Dodge the slippery slope of loose ethics
In most ethical lapses, executives don’t start off with the intent to lie or defraud. Instead, they get caught up in a messy situation and compromise their ethics as a way to dig themselves out of their hole. What begins as a seemingly minor infraction spirals out of control over time.
Consider the case of Kweku Adoboli, 34, who worked at global bank UBS. In 2012, he was sentenced to seven years in prison for what London police called “the UK’s biggest fraud.”
Adoboli’s fraudulent trading cost UBS $2.3 billion. But he didn’t set out to cheat on such a massive scale.
In 2008, he was a top performer at the bank’s exchange-traded funds desk.
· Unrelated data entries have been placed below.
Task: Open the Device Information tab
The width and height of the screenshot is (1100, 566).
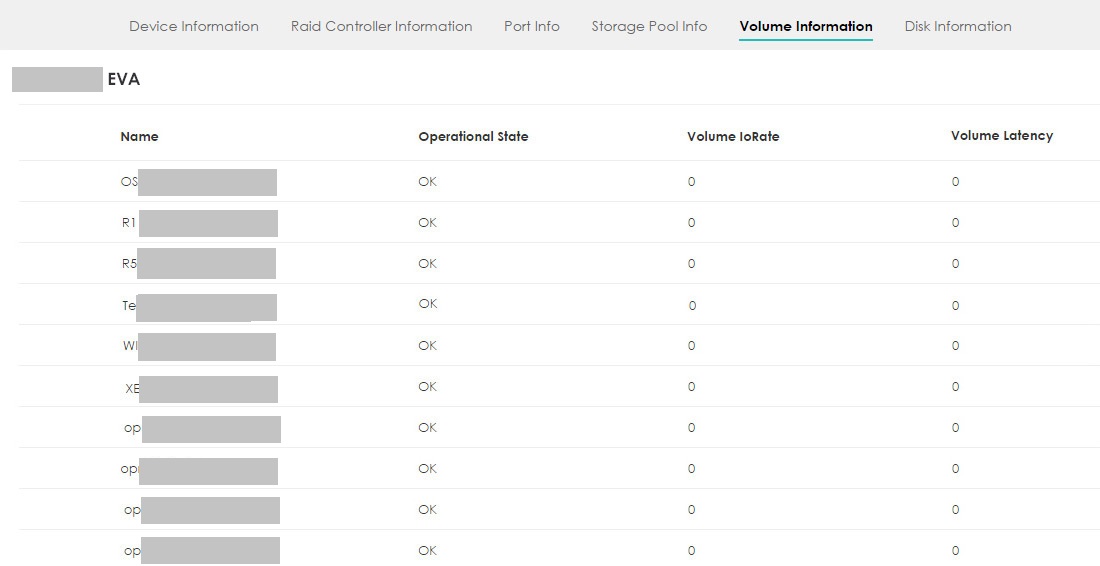Action: click(x=193, y=26)
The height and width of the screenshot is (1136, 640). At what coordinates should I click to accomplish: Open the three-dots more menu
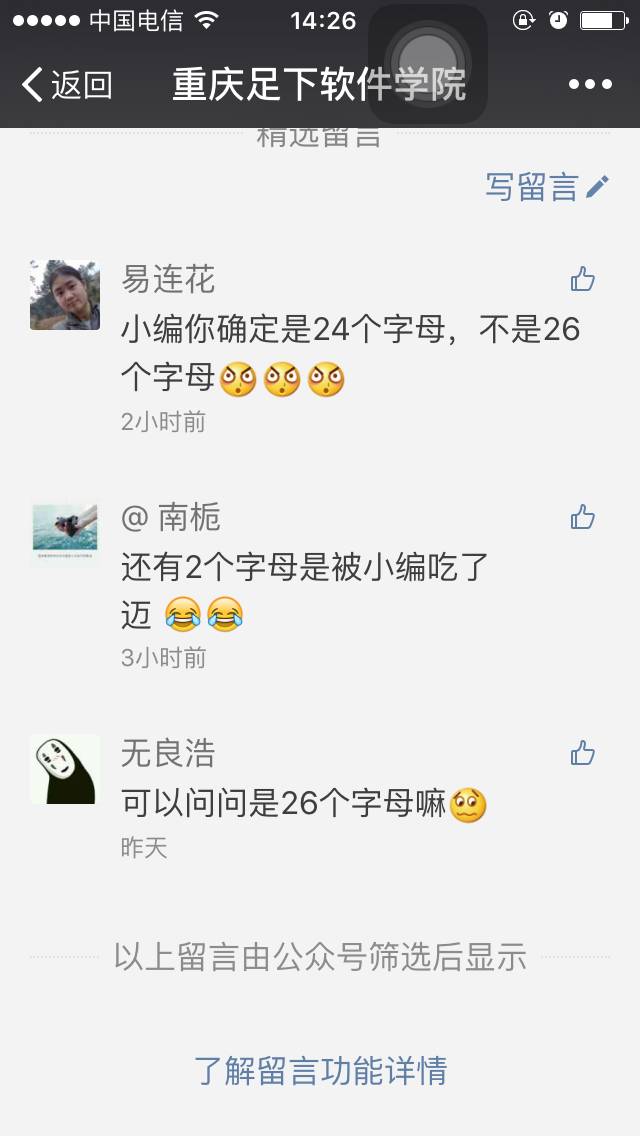pos(590,85)
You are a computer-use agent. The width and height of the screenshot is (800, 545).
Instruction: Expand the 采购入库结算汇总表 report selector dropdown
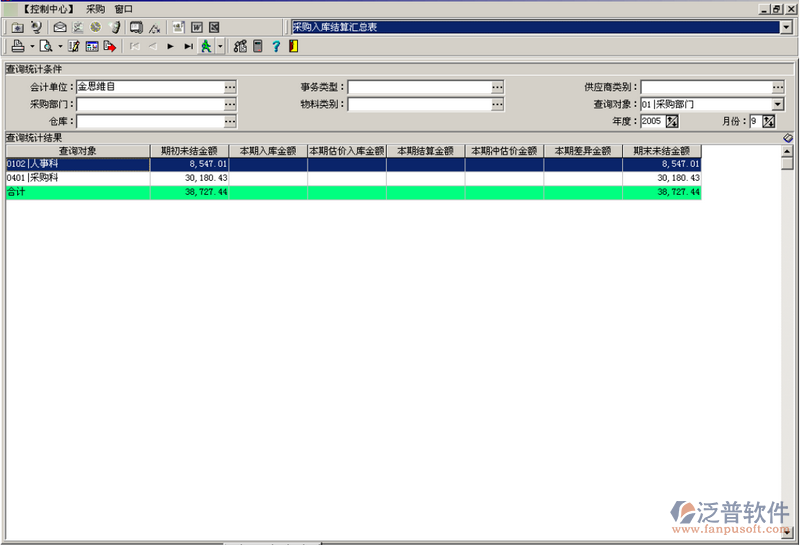tap(786, 27)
When one of his trades lost $400,000, he sought to cover it up rather than admit it to higher-ups.
He initially figured that if he could hide the $400,000 loss from the bank’s accounts department for a short period, he’d earn the money back in other secret trades. But the more he tried to recover his loss, the more he engaged in fraud.
Over the next 2½ years, he realized that he could fake transactions with impunity. So he kept making bigger and bigger illegal trades.
Some of those trades made money, but he didn’t earmark the funds to the bank. Concealing his profits as well as his losses, he established a secret account that he viewed as his own “rainy day” fund.
Moral of the story: When monitoring your own ethical behavior, maintain a high standard. Don’t try to justify small violations by telling yourself, “I’ll do it just this once.”
— Adapted from The Power of Noticing, Max Bazerman, Simon & Schuster.